I probably did in junior high. She was always very friendly to me, but I was always standoffish. I'm almost positive if I invited her to hang out after school she would've agreed. I was too much in my loner/depressed mindset to really let it develop further. It was a shame. She was really cute.


----------



## jesse93 (Jun 10, 2012)

I don't think I've ever rejected someone that I can remember at least, there have been people in my life who I didn't really want there, because sometimes they'd annoy me, but I just tolerated with them, I don't know if that's worse then flat out rejecting them? It probably is, leading them on and all, but I've never been one to be able to openly reject someone.


----------



## Unknown0001 (Aug 2, 2013)

Mr Reese said:


> I probably did in junior high. She was always very friendly to me, but I was always standoffish. I'm almost positive if I invited her to hang out after school she would've agreed. I was too much in my loner/depressed mindset to really let it develop further. It was a shame. She was really cute.


Same here.
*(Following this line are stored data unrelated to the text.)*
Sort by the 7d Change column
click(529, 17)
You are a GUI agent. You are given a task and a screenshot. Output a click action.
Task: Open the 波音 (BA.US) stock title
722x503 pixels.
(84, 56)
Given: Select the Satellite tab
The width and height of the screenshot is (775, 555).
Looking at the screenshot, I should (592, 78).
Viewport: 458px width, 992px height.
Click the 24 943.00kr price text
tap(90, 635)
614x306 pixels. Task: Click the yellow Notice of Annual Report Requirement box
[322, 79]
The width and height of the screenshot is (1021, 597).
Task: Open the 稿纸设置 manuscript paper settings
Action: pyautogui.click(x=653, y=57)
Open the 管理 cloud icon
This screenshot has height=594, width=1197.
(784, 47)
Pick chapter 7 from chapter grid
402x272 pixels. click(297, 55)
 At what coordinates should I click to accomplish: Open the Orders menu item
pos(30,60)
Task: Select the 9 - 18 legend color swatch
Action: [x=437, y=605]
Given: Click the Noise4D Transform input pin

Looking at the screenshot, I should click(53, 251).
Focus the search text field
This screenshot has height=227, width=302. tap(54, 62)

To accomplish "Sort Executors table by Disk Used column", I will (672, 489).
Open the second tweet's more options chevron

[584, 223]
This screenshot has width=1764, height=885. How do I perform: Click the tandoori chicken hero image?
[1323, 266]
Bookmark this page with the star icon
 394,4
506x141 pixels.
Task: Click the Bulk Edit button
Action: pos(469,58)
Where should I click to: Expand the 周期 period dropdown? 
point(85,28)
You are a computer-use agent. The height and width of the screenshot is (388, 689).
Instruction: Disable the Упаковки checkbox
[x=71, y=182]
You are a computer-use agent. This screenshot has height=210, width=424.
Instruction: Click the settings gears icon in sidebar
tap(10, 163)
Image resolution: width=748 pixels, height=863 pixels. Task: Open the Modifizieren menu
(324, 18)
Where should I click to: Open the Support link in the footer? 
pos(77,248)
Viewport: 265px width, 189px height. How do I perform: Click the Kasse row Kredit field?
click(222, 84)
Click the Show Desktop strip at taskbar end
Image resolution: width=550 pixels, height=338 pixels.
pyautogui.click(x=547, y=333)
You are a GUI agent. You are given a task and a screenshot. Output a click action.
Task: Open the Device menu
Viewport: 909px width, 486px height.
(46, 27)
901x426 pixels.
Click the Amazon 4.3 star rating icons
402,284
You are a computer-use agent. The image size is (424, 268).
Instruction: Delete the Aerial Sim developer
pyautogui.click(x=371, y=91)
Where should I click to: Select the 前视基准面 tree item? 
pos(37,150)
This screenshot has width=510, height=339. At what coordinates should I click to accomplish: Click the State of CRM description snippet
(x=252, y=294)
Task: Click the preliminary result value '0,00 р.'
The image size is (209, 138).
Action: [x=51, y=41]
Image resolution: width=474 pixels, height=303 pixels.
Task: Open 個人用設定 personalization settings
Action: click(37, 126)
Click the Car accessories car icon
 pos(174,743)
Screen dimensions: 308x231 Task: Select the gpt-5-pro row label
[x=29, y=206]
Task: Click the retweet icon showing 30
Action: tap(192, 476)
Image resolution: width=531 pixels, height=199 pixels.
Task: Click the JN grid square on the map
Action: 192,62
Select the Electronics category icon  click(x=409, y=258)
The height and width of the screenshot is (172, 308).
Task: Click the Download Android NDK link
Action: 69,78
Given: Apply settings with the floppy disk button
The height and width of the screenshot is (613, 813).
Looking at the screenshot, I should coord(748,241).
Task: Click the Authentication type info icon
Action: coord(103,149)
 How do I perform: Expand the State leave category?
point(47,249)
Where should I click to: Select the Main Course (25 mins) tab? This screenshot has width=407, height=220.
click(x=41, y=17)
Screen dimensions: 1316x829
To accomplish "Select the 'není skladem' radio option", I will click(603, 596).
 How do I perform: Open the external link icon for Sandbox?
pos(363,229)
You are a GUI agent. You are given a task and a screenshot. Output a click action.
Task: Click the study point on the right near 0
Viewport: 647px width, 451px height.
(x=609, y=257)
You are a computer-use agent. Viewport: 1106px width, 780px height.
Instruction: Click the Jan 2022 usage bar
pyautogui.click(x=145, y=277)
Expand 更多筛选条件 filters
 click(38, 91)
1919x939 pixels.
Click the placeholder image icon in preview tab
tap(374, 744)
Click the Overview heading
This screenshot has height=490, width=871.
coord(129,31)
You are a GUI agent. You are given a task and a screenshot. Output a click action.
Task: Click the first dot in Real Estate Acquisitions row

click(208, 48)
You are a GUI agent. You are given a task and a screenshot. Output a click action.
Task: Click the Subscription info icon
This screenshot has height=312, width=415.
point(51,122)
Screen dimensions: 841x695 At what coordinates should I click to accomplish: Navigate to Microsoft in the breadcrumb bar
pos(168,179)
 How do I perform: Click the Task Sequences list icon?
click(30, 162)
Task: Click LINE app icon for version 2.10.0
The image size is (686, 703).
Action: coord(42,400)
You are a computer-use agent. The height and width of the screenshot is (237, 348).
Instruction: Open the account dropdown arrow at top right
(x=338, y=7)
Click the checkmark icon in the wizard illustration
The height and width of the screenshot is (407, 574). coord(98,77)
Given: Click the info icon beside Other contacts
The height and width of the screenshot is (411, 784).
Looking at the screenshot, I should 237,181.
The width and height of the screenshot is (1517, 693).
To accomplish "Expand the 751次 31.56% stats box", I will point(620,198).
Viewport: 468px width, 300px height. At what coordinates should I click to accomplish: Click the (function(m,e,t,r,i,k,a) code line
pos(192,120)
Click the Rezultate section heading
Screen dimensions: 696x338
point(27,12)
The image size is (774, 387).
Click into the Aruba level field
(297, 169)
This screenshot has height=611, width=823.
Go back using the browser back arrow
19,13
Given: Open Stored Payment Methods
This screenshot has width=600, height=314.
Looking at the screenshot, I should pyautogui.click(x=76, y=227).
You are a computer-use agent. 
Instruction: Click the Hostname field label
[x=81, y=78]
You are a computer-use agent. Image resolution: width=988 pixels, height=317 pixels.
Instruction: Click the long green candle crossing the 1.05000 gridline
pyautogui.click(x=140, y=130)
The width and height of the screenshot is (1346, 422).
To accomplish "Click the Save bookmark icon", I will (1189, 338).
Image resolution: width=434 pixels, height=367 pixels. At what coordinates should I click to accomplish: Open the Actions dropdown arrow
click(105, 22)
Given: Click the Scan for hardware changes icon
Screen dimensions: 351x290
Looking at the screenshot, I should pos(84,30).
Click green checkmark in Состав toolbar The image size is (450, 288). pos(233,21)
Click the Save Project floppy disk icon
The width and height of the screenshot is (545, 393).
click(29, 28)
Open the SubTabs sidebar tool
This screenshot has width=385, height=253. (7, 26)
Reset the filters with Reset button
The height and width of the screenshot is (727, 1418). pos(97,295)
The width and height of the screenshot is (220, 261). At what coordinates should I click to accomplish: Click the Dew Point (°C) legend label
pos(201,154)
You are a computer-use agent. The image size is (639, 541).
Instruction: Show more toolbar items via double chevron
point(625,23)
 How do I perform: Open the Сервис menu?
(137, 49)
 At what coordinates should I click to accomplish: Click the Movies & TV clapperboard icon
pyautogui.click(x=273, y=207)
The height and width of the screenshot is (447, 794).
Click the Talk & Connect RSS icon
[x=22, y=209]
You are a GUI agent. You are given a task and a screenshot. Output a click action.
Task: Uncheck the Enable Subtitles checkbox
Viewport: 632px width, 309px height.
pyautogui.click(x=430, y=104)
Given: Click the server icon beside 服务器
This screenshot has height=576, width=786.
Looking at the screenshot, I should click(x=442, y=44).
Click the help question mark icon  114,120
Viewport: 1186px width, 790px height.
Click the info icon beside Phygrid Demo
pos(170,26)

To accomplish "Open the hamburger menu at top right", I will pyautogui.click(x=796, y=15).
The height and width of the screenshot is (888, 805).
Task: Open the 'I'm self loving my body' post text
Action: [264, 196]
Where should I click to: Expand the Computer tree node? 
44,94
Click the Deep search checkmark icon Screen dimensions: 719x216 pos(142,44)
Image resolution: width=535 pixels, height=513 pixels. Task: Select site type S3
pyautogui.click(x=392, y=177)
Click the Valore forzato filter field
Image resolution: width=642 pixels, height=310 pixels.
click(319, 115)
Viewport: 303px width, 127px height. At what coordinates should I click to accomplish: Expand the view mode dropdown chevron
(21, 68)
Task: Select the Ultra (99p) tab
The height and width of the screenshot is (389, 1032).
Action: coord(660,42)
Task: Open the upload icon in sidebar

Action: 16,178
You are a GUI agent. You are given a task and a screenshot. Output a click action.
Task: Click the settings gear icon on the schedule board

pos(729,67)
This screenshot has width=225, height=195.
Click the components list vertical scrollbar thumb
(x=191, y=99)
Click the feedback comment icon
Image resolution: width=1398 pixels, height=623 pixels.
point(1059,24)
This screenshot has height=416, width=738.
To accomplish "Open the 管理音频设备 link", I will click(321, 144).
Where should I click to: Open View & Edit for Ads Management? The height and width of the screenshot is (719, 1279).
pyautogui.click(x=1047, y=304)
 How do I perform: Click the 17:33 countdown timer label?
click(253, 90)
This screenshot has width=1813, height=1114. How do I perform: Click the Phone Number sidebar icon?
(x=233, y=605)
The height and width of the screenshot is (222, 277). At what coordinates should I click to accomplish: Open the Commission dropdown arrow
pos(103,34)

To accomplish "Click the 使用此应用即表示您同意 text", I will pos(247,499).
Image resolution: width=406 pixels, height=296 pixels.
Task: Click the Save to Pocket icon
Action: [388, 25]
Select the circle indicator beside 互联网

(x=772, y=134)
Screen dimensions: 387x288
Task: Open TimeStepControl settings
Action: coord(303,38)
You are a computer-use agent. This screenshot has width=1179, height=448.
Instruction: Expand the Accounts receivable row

In junior high, there was this girl pretty nice and cool. But I kept showing disinterest , got invited a few times then she slowly left me alone. I was too depressed at that time. Never rejected anyone else.


----------



## The Loudest Mind (Sep 8, 2014)

I've rejected peoples friendships when I find them to be a threat to my sanity, health, or happiness. I just don't need that sh*t in my life. And you should never feel bad about that. You do whatever you feel is right for you, and if that means saying no to someones friendship, so be it.


----------



## VictimEternal (Aug 10, 2014)

When i think of it i never really rejected anyone's offer for friendship , cause if i carried on the conversation with them they would have terminated it at some point sooner or later , themselves .


----------



## MichaelLaD (Aug 9, 2014)

Yes


----------



## mjkittredge (Sep 8, 2012)

Yes a few times.

Mostly from feeling insecure about myself and uncomfortable. Other times from disinterest.


----------